Creo que es legítimo ser dueño y señor de los lugares que magnificas o que, incluso, borras de tu barra de favoritos. Vas cambiando también con los años, como en todo, aunque lo que te sorprende una vez puede seguir haciéndolo más veces. San Francisco me ha fascinado siempre  y bajar en coche por la calle Lombard una obligación que, ojalá, pueda repetir alguna vez.  Y, qué demonios, me encantaría bañarme en la Fontana di Trevi mientras Marcello me observa fascinado.  Y acepto, como espectadora, como viajera, el final del espectáculo como lo que es: una salida del cine, guardar una entrada de la película , hacer álbumes y coleccionar recuerdos.  Un pacto de principio a fin, tan valioso como el de la ficción, tan sobrio como un acuerdo entre partes.

Mientras sueño con nuevas mochilas y aeropuertos, paseo por la ciudad que visito a diario.  Donde la piedra se viste de lluvia, recóndita y amable, triste e introspectiva, que es a veces parque temático y otras un castillo propio en un mundo  que lleva mi nombre.
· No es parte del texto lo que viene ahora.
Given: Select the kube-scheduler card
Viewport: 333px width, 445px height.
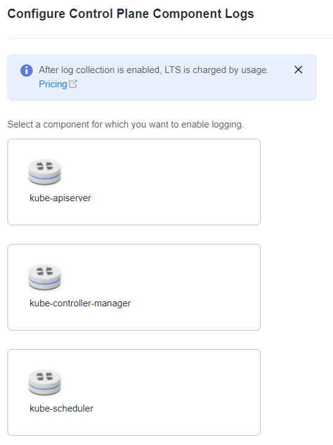Looking at the screenshot, I should click(134, 392).
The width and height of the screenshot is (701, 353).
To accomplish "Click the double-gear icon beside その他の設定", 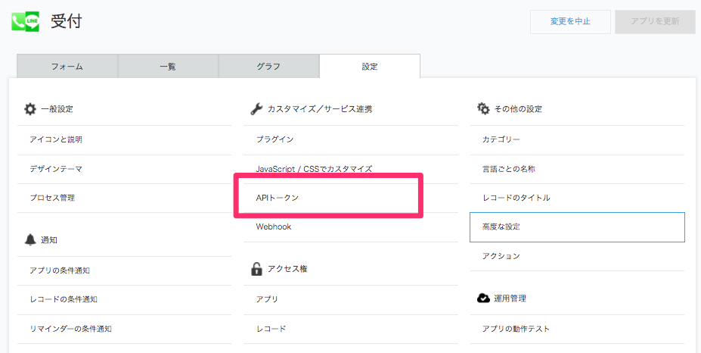I will pos(483,108).
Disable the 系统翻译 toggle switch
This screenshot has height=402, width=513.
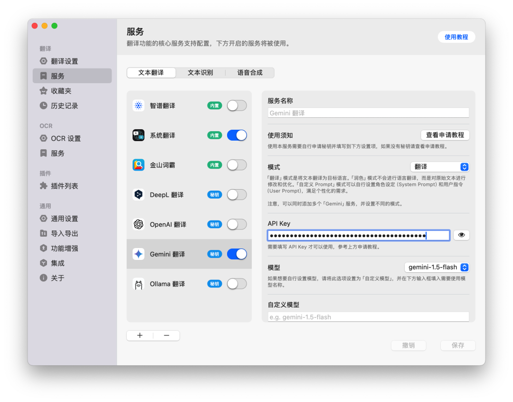[x=237, y=135]
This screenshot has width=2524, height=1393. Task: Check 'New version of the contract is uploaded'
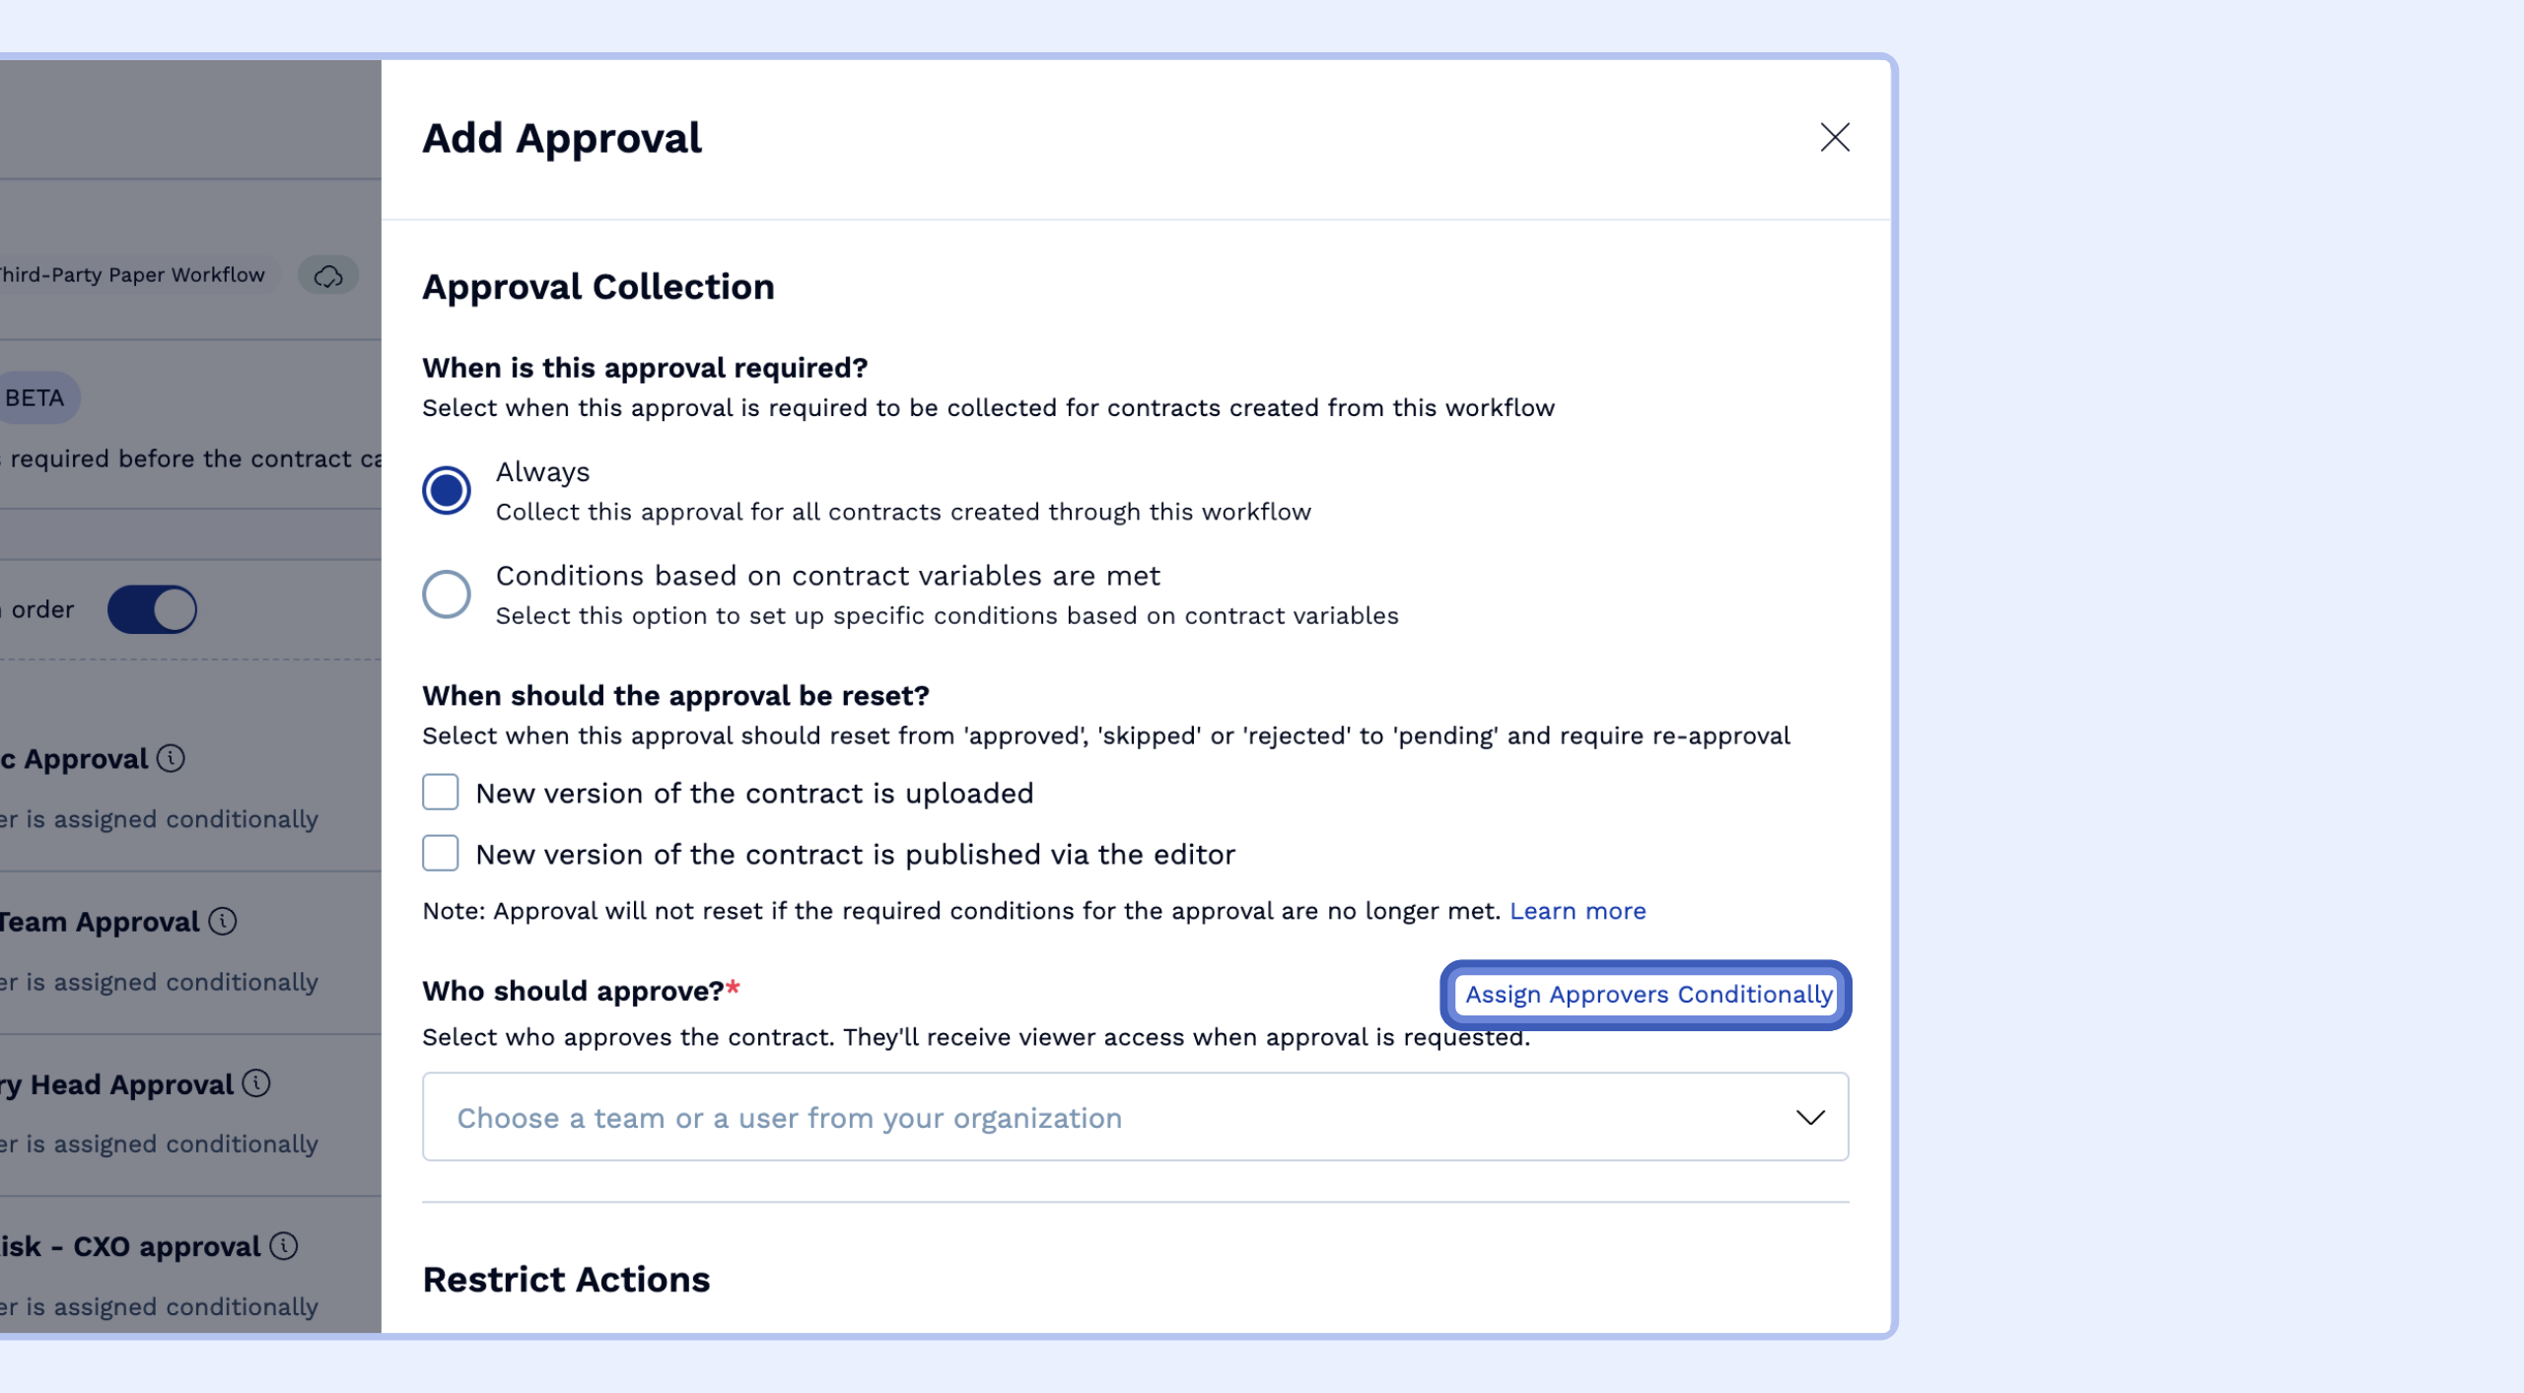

Y, como dice un buen amigo, entrar en un bar y observar las vidas de otros es una forma de viaje. A partir de ahí se construye la literatura.  Desde el primer párrafo a este último, creo que hemos recorrido un curioso viaje de ida y vuelta. Abrir los ojos, encontrarme con los tuyos, la forma más hermosa de salir de casa.